Мой отец начал нас фотографировать. Какое-то время он был по-настоящему этим одержим. Важному человеку подобало запечатлевать каждый момент своей жизни и жизни его потомства. В этом увлечении отца принимали участие и мы, поэтому он заставлял нас наряжаться матросами, солдатами, шахтерами, гномами, надевать праздничную одежду, натягивать трусы для купания, хотя мы никогда не видели пляжа; воскресные платья, одежду на понедельник, среду, улыбнись, Какасандра, замри, Какалеб, просил отец. Когда родилась Какалия, она тоже начала появляться на фото, но постоянно сопротивлялась, не принимала участия в наших занятиях и отвергала идею переодевания в морячку или солдата: Какалия, улыбнись, Какалия, смотри сюда. Однако Какалию увлекали только ее рисунки, на этапе обезьяньих поп она была чрезвычайно сосредоточена на надувшихся, с налитыми венами гиперреалистичных частях обезьяньих тел. Приходилось силой включать ее в наш тесный братский круг — фото, фото, фото, Какалеб с послушным выражением лица, и я — с выражением самой глубокой влюбленности.
Потому что к тому времени я уже была влюблена — предмет моей страсти висел на шее у отца и запечатлевал меня в вечности в костюме морячки, с красным или синим бантом и в трусах с рюшами.
Это была любовь с первого взгляда.
Или с первой фотографии.
Какая ты красивая девочка, Какасандра, льстил моей улыбке отец и впервые в жизни светился от счастья, потому что я не выглядела полной неумехой, а, наоборот, соответствовала его мечте остаться в вечности с помощью фото. Но я улыбалась не ему, а чему-то.

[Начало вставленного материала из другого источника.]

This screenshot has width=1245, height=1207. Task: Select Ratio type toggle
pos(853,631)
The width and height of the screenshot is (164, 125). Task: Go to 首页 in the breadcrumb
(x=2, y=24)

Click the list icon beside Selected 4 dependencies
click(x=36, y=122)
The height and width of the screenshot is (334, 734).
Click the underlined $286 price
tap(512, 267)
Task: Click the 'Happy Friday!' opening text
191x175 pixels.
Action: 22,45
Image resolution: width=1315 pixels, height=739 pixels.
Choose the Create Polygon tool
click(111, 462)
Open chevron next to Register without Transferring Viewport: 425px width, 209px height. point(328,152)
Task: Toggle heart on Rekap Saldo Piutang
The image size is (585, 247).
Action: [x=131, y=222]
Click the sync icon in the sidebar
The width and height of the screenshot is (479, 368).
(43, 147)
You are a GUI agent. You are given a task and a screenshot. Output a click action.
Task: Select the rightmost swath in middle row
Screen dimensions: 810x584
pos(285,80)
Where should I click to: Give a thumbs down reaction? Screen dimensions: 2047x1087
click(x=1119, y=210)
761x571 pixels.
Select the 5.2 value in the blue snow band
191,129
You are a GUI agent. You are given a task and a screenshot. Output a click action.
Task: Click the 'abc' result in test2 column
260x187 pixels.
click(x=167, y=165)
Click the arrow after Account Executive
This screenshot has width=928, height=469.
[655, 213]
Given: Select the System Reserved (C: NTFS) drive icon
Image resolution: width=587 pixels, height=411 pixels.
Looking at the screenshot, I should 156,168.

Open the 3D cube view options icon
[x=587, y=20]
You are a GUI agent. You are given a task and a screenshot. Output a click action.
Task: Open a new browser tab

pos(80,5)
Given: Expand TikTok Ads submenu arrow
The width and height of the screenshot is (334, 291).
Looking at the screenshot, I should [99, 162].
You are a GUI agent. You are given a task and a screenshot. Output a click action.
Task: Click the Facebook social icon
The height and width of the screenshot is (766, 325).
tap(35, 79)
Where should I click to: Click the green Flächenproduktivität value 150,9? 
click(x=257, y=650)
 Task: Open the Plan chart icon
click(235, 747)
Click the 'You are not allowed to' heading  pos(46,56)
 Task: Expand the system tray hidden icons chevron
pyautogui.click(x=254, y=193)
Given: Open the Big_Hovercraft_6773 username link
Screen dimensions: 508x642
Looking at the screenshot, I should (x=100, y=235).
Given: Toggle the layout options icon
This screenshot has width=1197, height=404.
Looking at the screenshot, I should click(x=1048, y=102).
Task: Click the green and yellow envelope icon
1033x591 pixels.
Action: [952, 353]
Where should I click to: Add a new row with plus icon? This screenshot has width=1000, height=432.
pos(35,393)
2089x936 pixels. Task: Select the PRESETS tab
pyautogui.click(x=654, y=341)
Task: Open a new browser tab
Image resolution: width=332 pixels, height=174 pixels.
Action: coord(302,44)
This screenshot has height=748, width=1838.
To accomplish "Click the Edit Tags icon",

Окей? Следите за ходом моей мысли? Все понятно?
Моей первой любовью стала фотокамера отца.
А конкретно — фокус. Или объектив. Я влюбилась в объектив. В его округлость, способность раскрываться словно цветок. Он был холодным и необычно пах пластиком и стеклом. Я все еще помню тот запах, который со временем трансформировался в другие, более сложные, такие как запах ржавчины у старых мостов, запах известки у зданий, запах дерева у стула. Любовь к стулу была недолгой, но насыщенной, впрочем, это случилось позже, о чем я и расскажу в дальнейшем. Так что пойдем по порядку и вернемся в прошлое, пленка за пленкой, фото за фото.
И вновь мы здесь.
Больше всех я любила снимки, на которых не было моих брата и сестры. Фотографии, где присутствовала только я, давали мне возможность любоваться предметом моей любви и в то же время наслаждаться его вниманием. Отец горделиво улыбался. А я дрожала, ощущая бабочек в животе. Ну, не тех бабочек, которых мы так боялись увидеть на рисунках Калии, а любых других насекомых, перелетающих с места на место.